North Korean officials detained an 85-year-old American veteran of the Korean War last month as he sat in a plane set to leave the country, the man’s son said.

A uniformed North Korean officer boarded the plane on October 26 and asked Merrill Newman, a tourist from Palo Alto, California, for his passport before telling a stewardess that Newman had to leave the plane, according to his son Jeffrey Newman.

“My dad got off, walked out with the stewardess, and that’s the last he was seen,” Jeffrey said.

It wasn’t clear what led to the detention. The son said he was speaking regularly with the US State Department about his father, but US officials wouldn’t confirm the detention to reporters, citing privacy issues. North Korean media have yet to comment on reports of the detention.

The son said that, according to his father’s traveling companion, Newman earlier had a “difficult” discussion with North Korean officials about his experiences during the 1950-53 war.

North Korea has detained at least six Americans since 2009, often for alleged missionary work, but it is unusual for a tourist to be arrested.
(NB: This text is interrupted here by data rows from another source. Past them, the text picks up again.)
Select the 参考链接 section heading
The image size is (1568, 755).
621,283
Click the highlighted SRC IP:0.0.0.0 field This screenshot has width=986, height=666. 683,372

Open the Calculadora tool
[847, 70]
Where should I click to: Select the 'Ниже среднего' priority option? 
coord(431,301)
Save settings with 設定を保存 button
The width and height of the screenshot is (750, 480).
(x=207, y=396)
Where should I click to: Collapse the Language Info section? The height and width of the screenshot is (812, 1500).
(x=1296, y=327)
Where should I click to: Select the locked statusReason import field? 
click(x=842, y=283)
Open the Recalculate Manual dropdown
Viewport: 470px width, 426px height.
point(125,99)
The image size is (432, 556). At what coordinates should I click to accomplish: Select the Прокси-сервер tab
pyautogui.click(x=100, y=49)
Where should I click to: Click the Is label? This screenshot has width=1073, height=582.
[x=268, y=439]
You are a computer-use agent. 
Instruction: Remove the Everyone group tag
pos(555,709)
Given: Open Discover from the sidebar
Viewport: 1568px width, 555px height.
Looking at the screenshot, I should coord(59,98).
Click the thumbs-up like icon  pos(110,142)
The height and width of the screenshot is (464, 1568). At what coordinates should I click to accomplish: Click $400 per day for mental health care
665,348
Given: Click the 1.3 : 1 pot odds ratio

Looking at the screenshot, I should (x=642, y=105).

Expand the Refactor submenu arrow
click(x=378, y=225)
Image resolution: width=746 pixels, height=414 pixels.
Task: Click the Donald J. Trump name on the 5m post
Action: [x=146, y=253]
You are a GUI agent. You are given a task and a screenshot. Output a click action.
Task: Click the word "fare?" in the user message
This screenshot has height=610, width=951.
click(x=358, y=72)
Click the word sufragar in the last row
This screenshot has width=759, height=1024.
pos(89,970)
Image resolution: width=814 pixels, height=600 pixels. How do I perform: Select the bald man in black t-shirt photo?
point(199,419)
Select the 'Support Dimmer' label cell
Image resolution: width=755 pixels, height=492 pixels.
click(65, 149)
Speaking to reporters in Beijing yesterday, US Special Representative for North Korea Policy Glyn Davies wouldn’t confirm Newman’s detention but said, generally, that Washington was working with the Swedish Embassy in Pyongyang, which acts as America’s protecting power because Washington and Pyongyang don’t have official diplomatic relations, “to try to move this issue along and of course calling on North Korea ... to resolve the issue and to allow our citizens to go free.”

Merrill Newman was traveling with his friend Bob Hamrdla, who was allowed to return. Hamrdla said in a statement that “there has to be a terrible misunderstanding” and asked for Newman to be quickly returned to his family.

Jeffrey Newman said his father always wanted to visit North Korea and took lessons in the language before leaving on the nine-day trip. He believed the inspiration came from the three years his father spent as an infantry officer in the Korean War, but said his father never talked about his service.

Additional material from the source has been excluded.